Provided passage
★ ★ ★ ★ ★
# Exercise 2.2.1 in Analysis by Terence Tao Induction Proof of Addition Associative Law Natural Numbers

The proposition 2.2.5 and also exercise 2.2.1 of Analysis by Terence Tao is as below:

Show for any natural numbers $$a, b, c$$, we have $$(a+b)+c = a+(b+c)$$ the associative rule

The proof should use induction.

Definition: $$0 + n = n$$ for $$n$$ is a natural number ($$0$$ is also natural number)

Addition definition: $$(n++)+m = (n+m)++$$ where $$n++$$ is increment in n

Lemma 2.2.2: $$n + 0 = n$$

Lemma 2.2.3: $$n+(m++)=(n+m)++$$

Proposition 2.2.4: $$n+m = m+n$$

So my humble attempt is (as I am not really good at math..)

Proof:

To show $$(a+b)+c = a+(b+c)$$

For case = $$0$$ and if we fix $$a$$ and $$b$$ and increment $$c$$

(1) We want to show: $$(a+b)+0 = a+(b+0)$$.

The left hand side is $$(a+b)+0 = a+b$$ using Lemma 2.2.2 and view $$(a+b)$$ as an entity | Right hand side is $$a+(b+0) = a + b$$ also using Lemma 2.2.2 in the fact that $$(b+0) = b$$

So case $$0$$ is proved.
★ ★ ★ ★ ★
Dataset records
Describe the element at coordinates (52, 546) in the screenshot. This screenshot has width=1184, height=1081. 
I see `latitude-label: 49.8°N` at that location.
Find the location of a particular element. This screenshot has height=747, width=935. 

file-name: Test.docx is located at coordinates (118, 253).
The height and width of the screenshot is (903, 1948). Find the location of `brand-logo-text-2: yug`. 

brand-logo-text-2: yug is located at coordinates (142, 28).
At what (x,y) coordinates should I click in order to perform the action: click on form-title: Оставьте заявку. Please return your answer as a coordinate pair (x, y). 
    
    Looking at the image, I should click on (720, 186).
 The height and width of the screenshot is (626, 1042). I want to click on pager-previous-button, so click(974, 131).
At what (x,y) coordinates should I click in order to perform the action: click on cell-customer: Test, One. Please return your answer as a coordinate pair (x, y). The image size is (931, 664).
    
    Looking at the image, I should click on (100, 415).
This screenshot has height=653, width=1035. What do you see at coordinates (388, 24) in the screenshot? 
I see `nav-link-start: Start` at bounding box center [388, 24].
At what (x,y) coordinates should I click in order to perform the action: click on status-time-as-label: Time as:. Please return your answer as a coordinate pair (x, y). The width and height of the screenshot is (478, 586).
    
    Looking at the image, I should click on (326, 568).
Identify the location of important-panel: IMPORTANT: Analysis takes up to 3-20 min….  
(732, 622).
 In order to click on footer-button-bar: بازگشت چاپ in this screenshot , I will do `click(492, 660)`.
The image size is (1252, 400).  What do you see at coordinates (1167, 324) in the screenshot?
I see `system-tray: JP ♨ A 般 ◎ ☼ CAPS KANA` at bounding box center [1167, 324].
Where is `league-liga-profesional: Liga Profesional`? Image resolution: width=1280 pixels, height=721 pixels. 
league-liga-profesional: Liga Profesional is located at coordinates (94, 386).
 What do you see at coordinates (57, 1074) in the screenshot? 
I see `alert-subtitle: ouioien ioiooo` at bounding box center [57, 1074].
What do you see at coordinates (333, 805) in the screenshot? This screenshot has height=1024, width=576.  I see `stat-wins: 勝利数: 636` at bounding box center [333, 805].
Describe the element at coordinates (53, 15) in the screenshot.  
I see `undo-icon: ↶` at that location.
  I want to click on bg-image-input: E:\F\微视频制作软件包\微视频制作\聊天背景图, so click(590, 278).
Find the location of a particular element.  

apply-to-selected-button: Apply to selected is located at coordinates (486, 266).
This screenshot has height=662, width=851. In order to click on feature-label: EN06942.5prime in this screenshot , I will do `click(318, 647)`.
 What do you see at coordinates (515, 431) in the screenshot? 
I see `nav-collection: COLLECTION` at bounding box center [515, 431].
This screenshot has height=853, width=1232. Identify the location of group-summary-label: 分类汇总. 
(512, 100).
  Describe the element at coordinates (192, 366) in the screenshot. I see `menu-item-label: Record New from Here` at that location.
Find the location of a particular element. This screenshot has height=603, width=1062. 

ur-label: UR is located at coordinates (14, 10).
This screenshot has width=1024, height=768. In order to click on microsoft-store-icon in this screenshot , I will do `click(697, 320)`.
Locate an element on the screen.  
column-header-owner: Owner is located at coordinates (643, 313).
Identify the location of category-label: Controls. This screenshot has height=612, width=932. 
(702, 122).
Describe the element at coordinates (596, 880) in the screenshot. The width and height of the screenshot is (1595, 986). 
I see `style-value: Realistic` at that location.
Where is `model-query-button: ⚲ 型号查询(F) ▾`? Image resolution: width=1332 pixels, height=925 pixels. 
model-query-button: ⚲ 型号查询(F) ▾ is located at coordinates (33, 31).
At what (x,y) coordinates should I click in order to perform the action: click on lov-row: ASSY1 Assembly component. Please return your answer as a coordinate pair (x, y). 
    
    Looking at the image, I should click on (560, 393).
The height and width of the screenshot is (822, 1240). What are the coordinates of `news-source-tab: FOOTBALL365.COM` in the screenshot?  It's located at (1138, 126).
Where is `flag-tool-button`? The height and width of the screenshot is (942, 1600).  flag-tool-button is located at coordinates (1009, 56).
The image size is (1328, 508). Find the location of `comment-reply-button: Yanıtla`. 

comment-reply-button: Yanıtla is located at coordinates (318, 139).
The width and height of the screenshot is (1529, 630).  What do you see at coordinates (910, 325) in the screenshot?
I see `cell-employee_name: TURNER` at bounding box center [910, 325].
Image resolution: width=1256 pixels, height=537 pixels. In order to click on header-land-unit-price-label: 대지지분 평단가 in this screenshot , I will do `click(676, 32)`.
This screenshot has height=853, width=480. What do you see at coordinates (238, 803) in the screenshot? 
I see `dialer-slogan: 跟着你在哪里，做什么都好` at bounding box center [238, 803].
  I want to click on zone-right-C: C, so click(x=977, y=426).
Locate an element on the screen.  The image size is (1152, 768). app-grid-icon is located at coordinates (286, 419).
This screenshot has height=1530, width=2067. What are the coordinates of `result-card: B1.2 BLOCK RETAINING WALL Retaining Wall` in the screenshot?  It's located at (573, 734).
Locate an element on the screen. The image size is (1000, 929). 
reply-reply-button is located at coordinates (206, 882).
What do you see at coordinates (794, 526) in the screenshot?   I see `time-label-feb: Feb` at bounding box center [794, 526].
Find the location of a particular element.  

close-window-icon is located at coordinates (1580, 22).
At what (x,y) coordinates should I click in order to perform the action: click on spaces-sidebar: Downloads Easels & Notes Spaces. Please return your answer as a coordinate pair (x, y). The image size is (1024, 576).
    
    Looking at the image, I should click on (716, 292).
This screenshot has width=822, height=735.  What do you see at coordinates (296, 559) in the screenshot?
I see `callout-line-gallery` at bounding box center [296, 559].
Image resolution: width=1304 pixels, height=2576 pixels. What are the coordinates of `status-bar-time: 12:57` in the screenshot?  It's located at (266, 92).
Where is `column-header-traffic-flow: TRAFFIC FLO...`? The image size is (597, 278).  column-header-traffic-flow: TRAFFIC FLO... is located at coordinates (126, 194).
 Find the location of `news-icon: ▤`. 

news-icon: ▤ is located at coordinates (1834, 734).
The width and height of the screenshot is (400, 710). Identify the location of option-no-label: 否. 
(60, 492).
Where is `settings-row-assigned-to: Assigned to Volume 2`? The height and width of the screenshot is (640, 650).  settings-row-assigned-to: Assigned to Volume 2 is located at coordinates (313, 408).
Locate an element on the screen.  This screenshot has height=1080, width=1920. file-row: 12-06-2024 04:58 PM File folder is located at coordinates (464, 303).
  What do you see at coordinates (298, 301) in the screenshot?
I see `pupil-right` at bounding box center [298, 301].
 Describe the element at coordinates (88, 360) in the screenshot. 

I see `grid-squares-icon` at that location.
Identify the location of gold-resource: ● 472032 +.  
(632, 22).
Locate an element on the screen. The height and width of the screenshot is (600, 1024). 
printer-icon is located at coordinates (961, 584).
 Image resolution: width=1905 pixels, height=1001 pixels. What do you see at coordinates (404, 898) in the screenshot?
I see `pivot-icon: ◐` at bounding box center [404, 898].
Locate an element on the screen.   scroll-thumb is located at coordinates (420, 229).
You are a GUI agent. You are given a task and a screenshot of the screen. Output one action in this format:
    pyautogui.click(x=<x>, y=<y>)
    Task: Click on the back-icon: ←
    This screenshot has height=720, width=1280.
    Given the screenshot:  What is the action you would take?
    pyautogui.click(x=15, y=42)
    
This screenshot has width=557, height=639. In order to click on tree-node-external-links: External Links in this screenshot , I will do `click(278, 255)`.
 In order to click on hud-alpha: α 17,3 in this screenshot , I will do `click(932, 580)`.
★ ★ ★ ★ ★
Problems to solve
1 > In the post on the associative law, which lemma does the proof use to simplify both sides of the case where c is 0?
2 > Copy the entries word for word, starting at the very first entry and stopping after the line that contains "center [388, 24].".

Answers to the exercise
1 > Lemma 2.2.2 ($$n + 0 = n$$).

2 >
Describe the element at coordinates (52, 546) in the screenshot. This screenshot has width=1184, height=1081. 
I see `latitude-label: 49.8°N` at that location.
Find the location of a particular element. This screenshot has height=747, width=935. 

file-name: Test.docx is located at coordinates (118, 253).
The height and width of the screenshot is (903, 1948). Find the location of `brand-logo-text-2: yug`. 

brand-logo-text-2: yug is located at coordinates (142, 28).
At what (x,y) coordinates should I click in order to perform the action: click on form-title: Оставьте заявку. Please return your answer as a coordinate pair (x, y). 
    
    Looking at the image, I should click on (720, 186).
 The height and width of the screenshot is (626, 1042). I want to click on pager-previous-button, so click(974, 131).
At what (x,y) coordinates should I click in order to perform the action: click on cell-customer: Test, One. Please return your answer as a coordinate pair (x, y). The image size is (931, 664).
    
    Looking at the image, I should click on (100, 415).
This screenshot has height=653, width=1035. What do you see at coordinates (388, 24) in the screenshot? 
I see `nav-link-start: Start` at bounding box center [388, 24].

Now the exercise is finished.